His new book is a hymn to science, and to Gaia and to the other makers of his great idea, and to the forces that made him choose to swim upstream, to stay independent, to be free to follow his nose. He grew up with Quaker principles, and became a conscientious objector in the second world war. He spent 20 years at the National Institute for Medical Research at Mill Hill, a lab with 100 scientists and six Nobel prizewinners, and then he started pleasing himself, usually by devising instruments that pleased big business, or Nasa, or the Ministry of Defence.

He built a detector so sensitive it could trace seemingly infinitesimally small concentrations of chlorofluorocarbons in the atmosphere. Famously, he remarked that such low levels could do no harm. He should have written no toxic harm, he says. They were, of course, the chemicals that began to demolish the ozone layer. He thinks the big dangers to the planet are the greenhouse effect and the spread of humanity. Humans, just by their fecundity, and their economic demands, have begun to affect habitat and biodiversity so furiously that it might be that one day Gaia might not be able to step in and adjust the conditions to secure her own reign. The planetary regulator might not regulate so efficiently.

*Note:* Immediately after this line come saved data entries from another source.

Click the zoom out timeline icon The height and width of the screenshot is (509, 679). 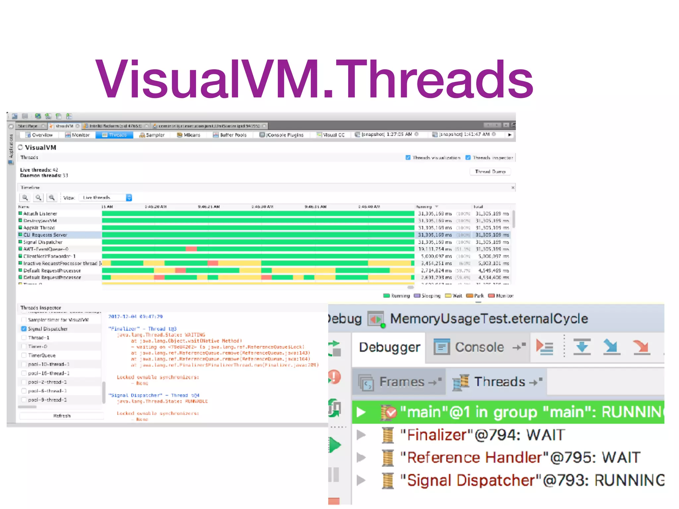38,198
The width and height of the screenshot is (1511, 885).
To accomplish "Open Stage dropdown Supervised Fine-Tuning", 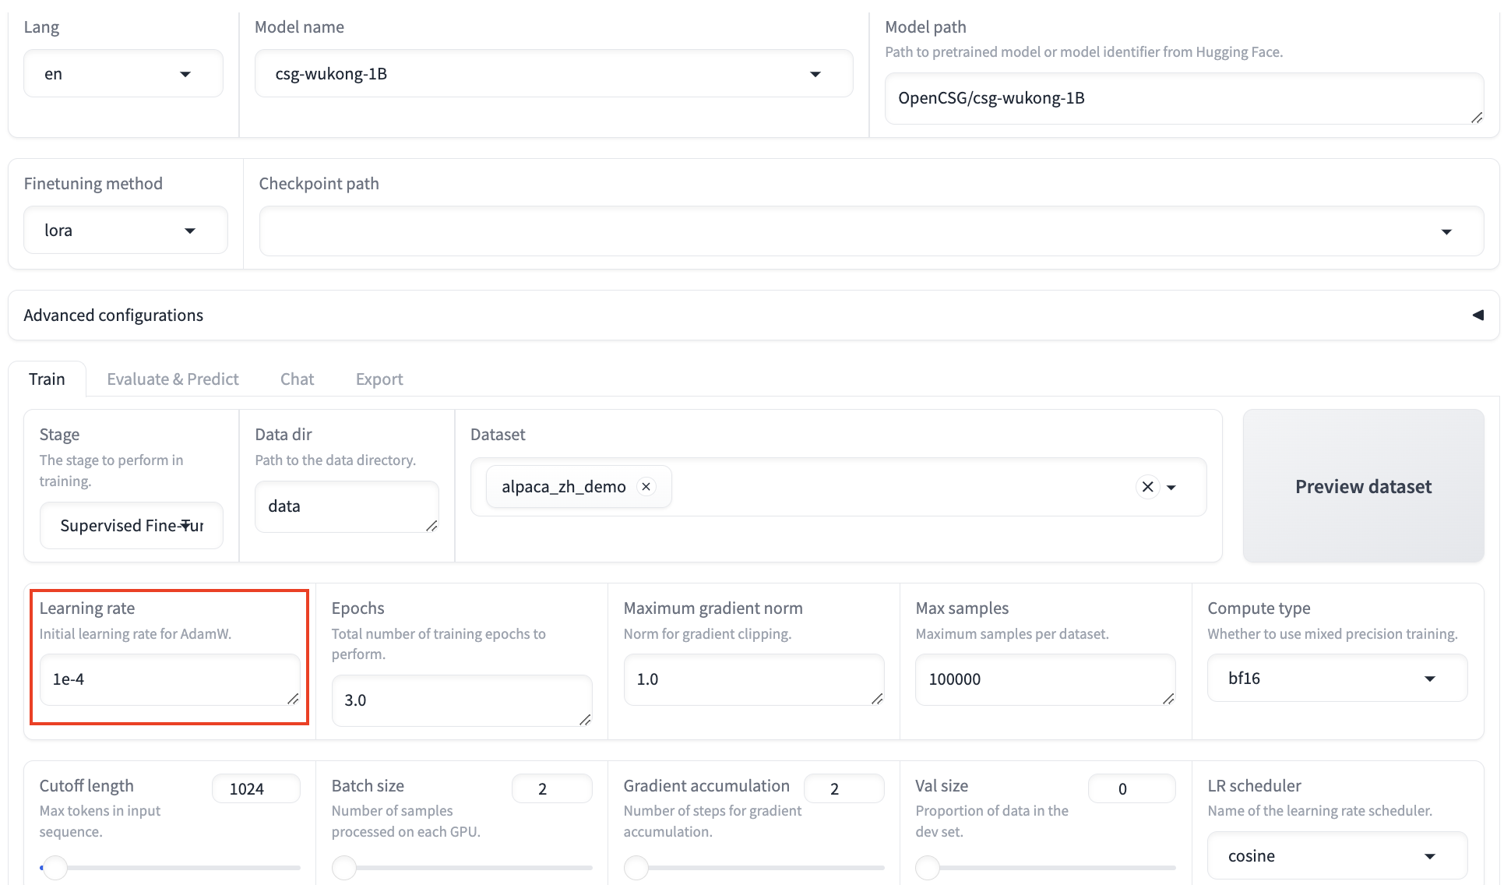I will (131, 526).
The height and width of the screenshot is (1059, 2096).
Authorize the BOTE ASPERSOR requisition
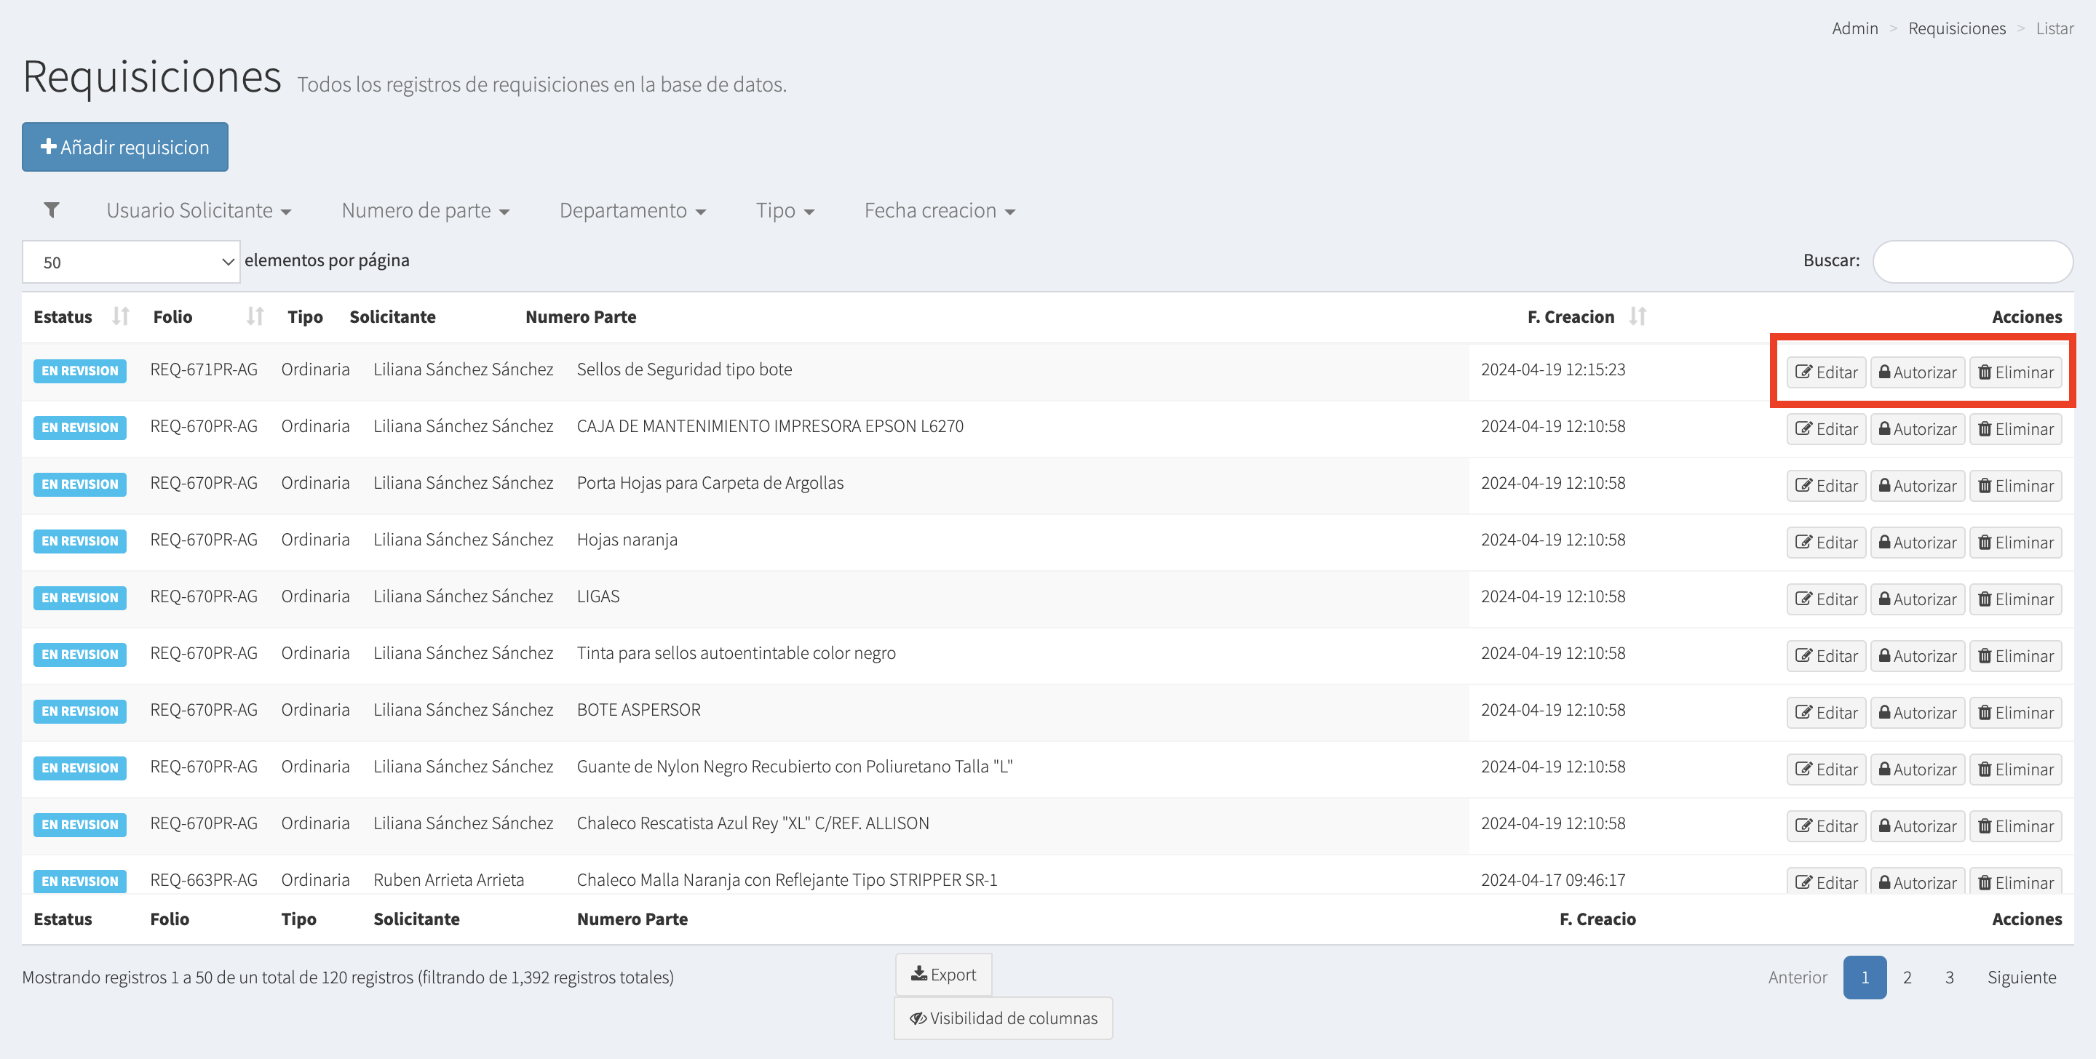click(1917, 713)
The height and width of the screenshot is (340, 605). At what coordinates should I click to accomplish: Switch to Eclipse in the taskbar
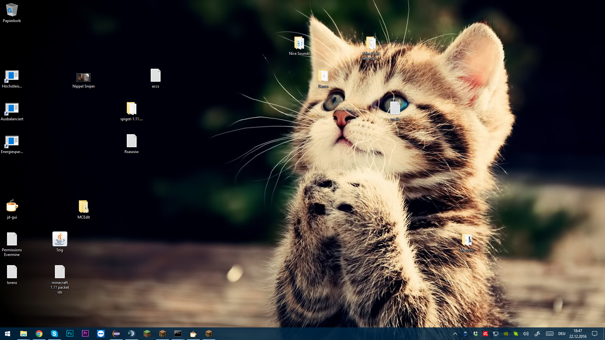116,333
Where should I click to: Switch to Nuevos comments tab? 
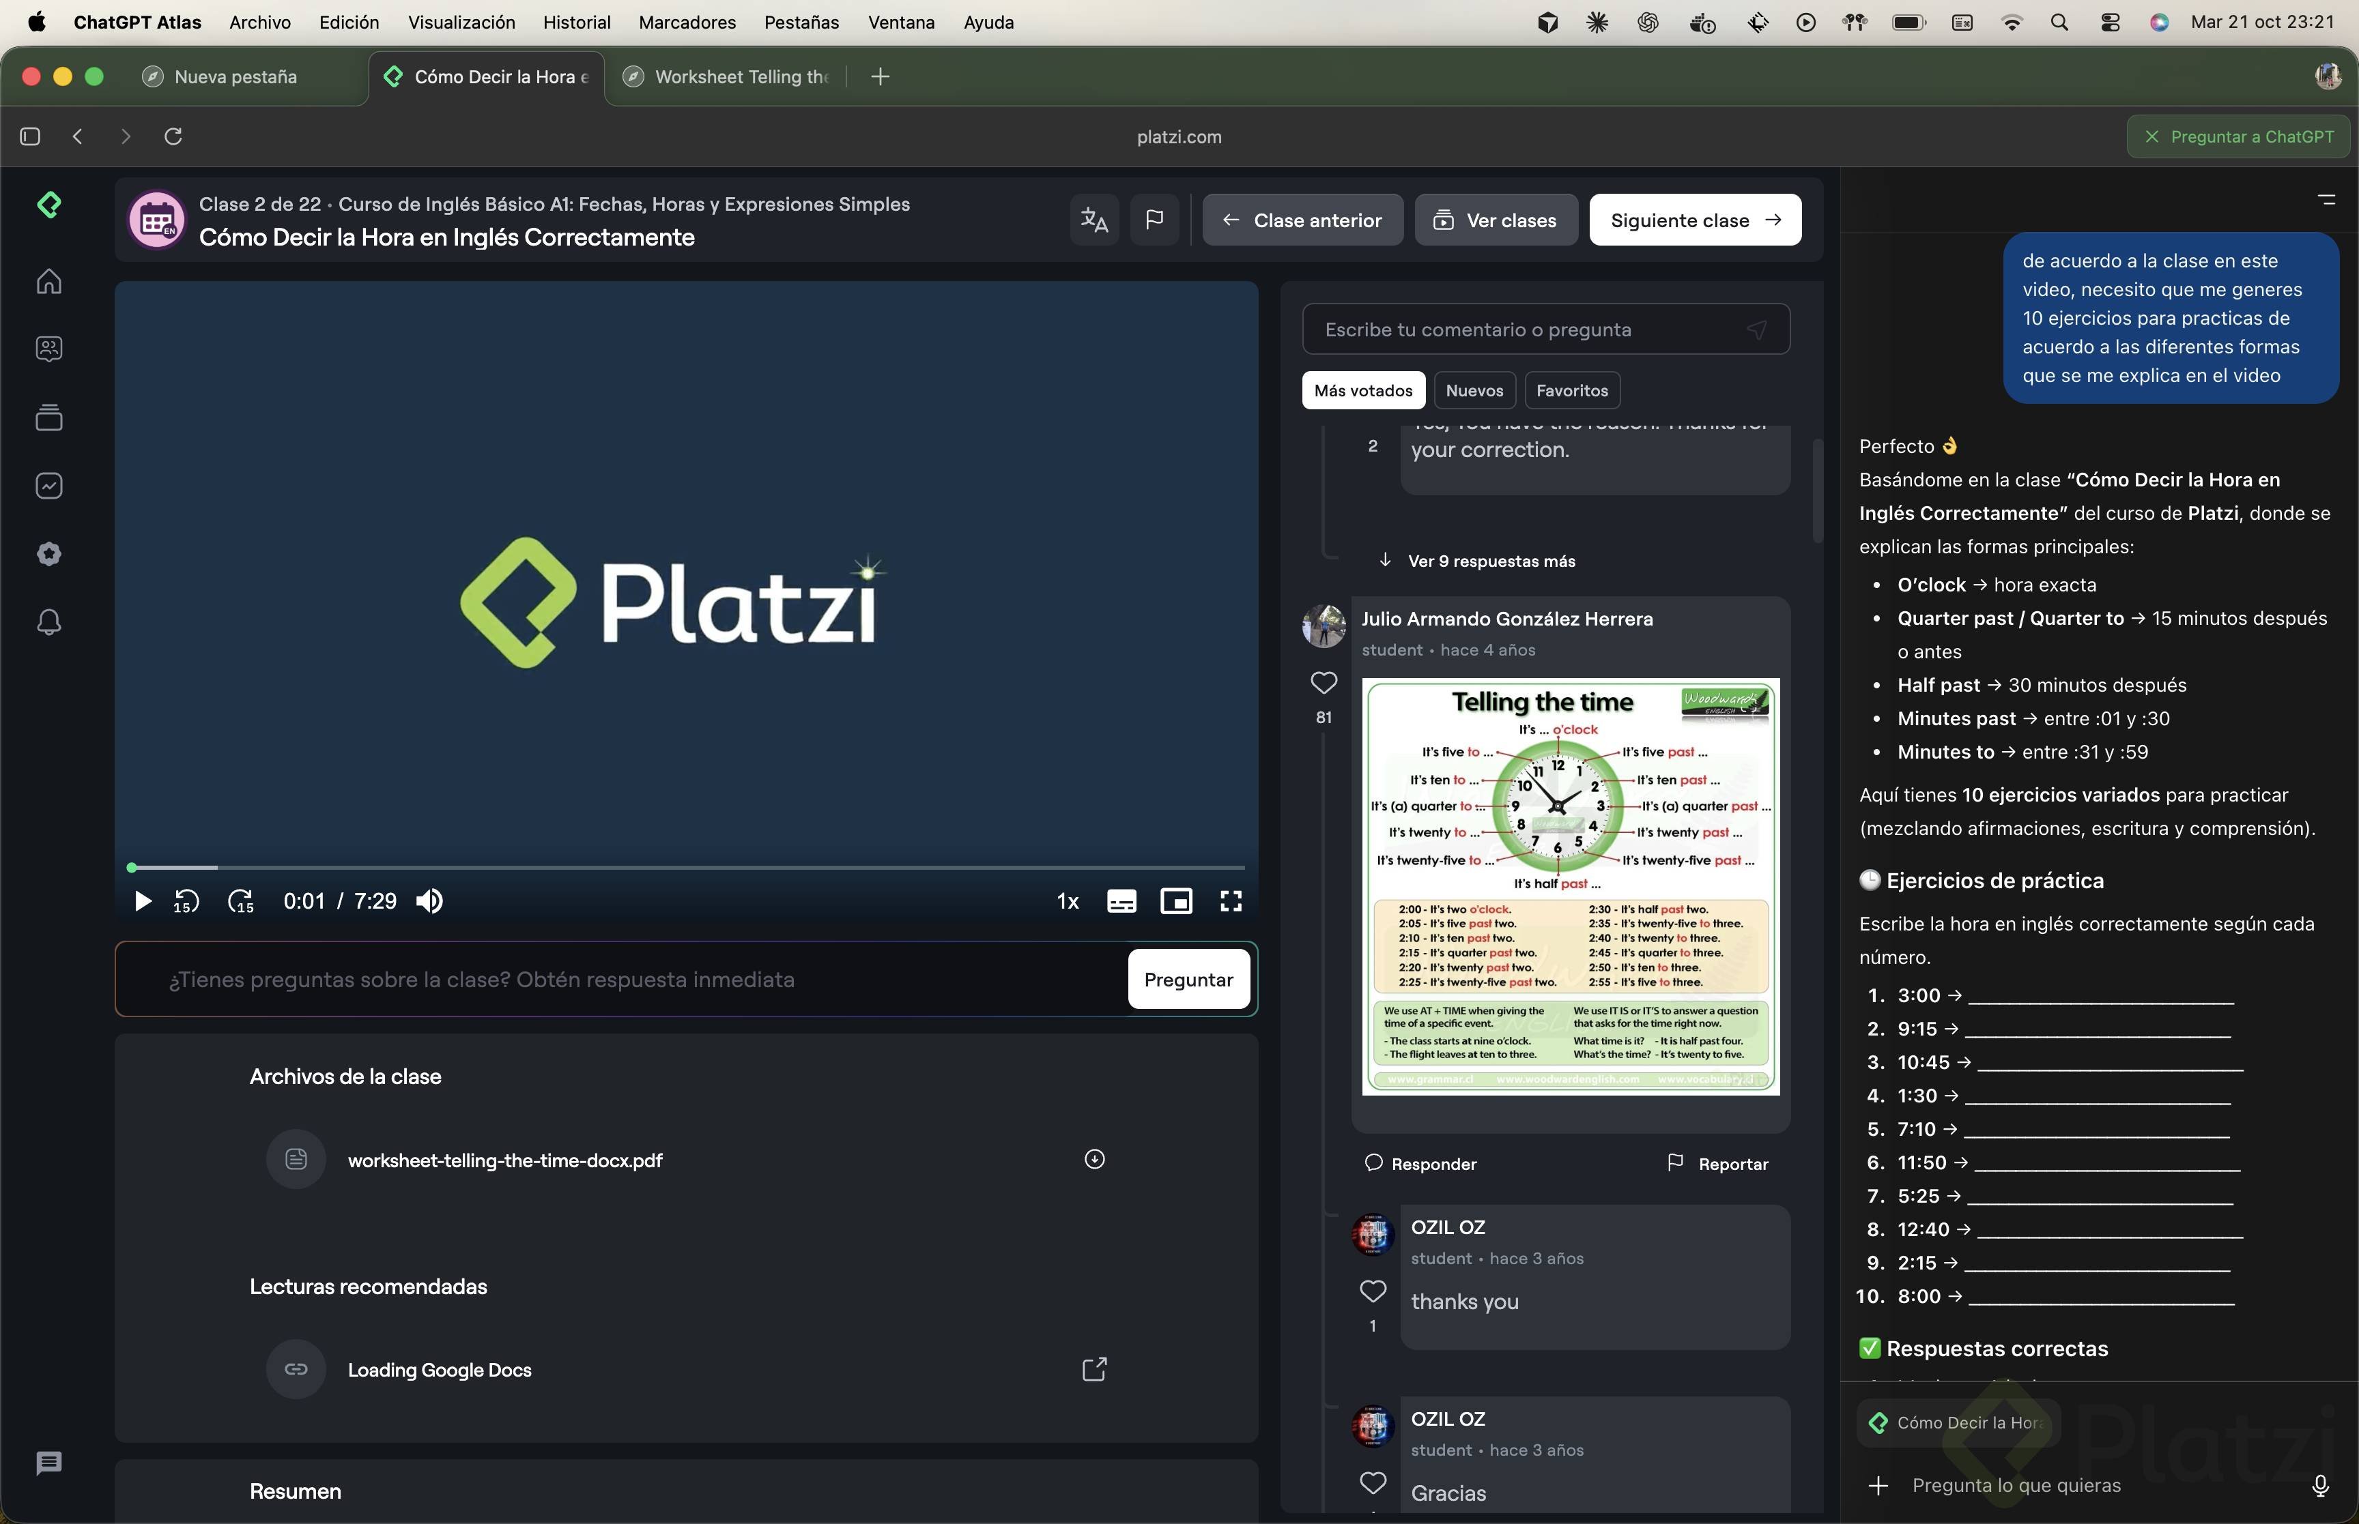pos(1474,390)
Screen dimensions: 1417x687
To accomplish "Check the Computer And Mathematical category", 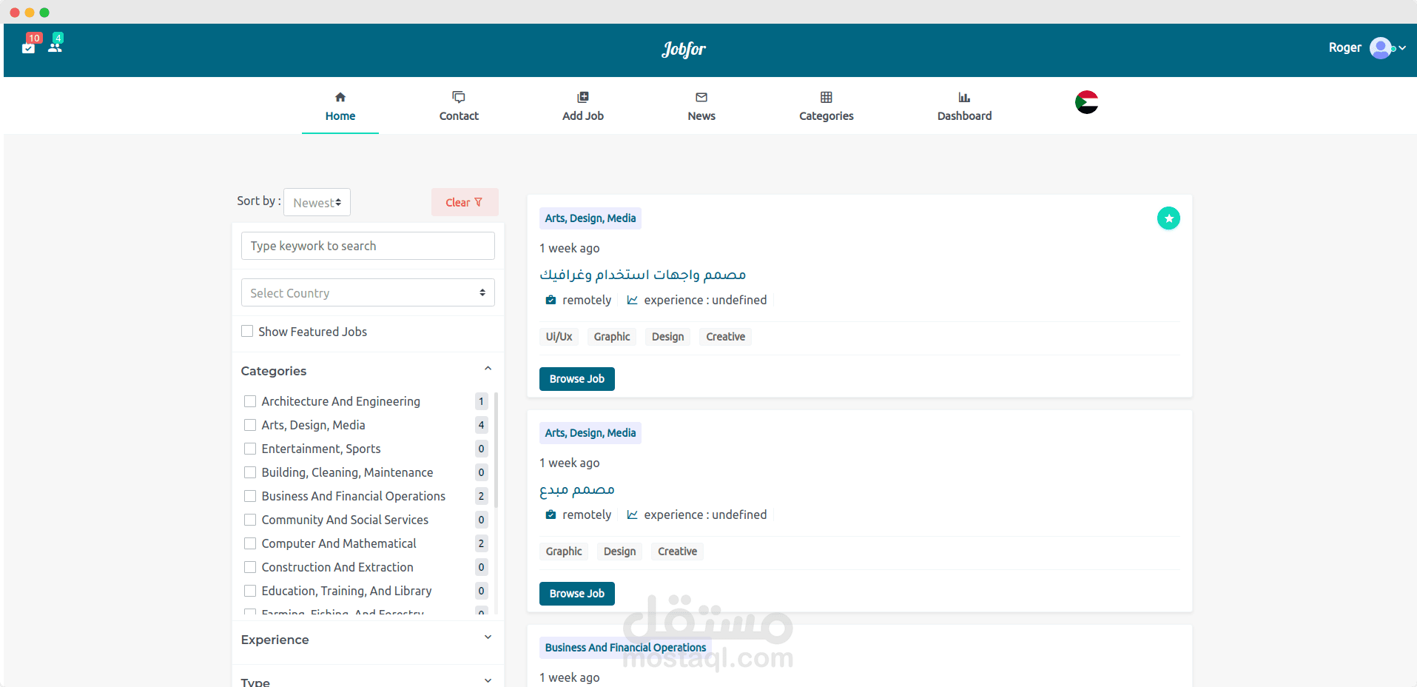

In that sense, biodiversity was a kind of insurance, a spreading of bets to allow life to survive the kind of catastrophes - from outer space, or from volcanoes - that have seriously interrupted evolution at least five times in the last 600m years. Meanwhile, humans could get their comeuppance in some quite mundane but unexpected way.

"Every few hundred years or less, there is a natural geological disaster, like a big volcano. Tambora was the last, in 1815, and the one before that was Laki in 1783. Both of those were followed by two years without any harvest. Now in those days, people survived. There were famines, but people survived. What would happen now?" he asks. He was speaking before the British pickets began their fuel blockade, and before panic-stricken consumers began clearing supermarket shelves. He was speaking long before word began to leak of UK government statement to be made on Monday about research into the possibility of some future collision with a large asteroid, an event which would darken the sky, shake continents, shut down agriculture and certainly clear the supermarket shelves the world over.

He was simply taking, as he has done all his life, the long view. "Two years without a harvest? It would probably bust civilisation. People would survive all right. It really would cut us back, and that is the sort of thing nobody really prepares for. It's not some ecological poison or GM foods or nuclear that is going to get us, it is going to be some perfectly ordinary natural event."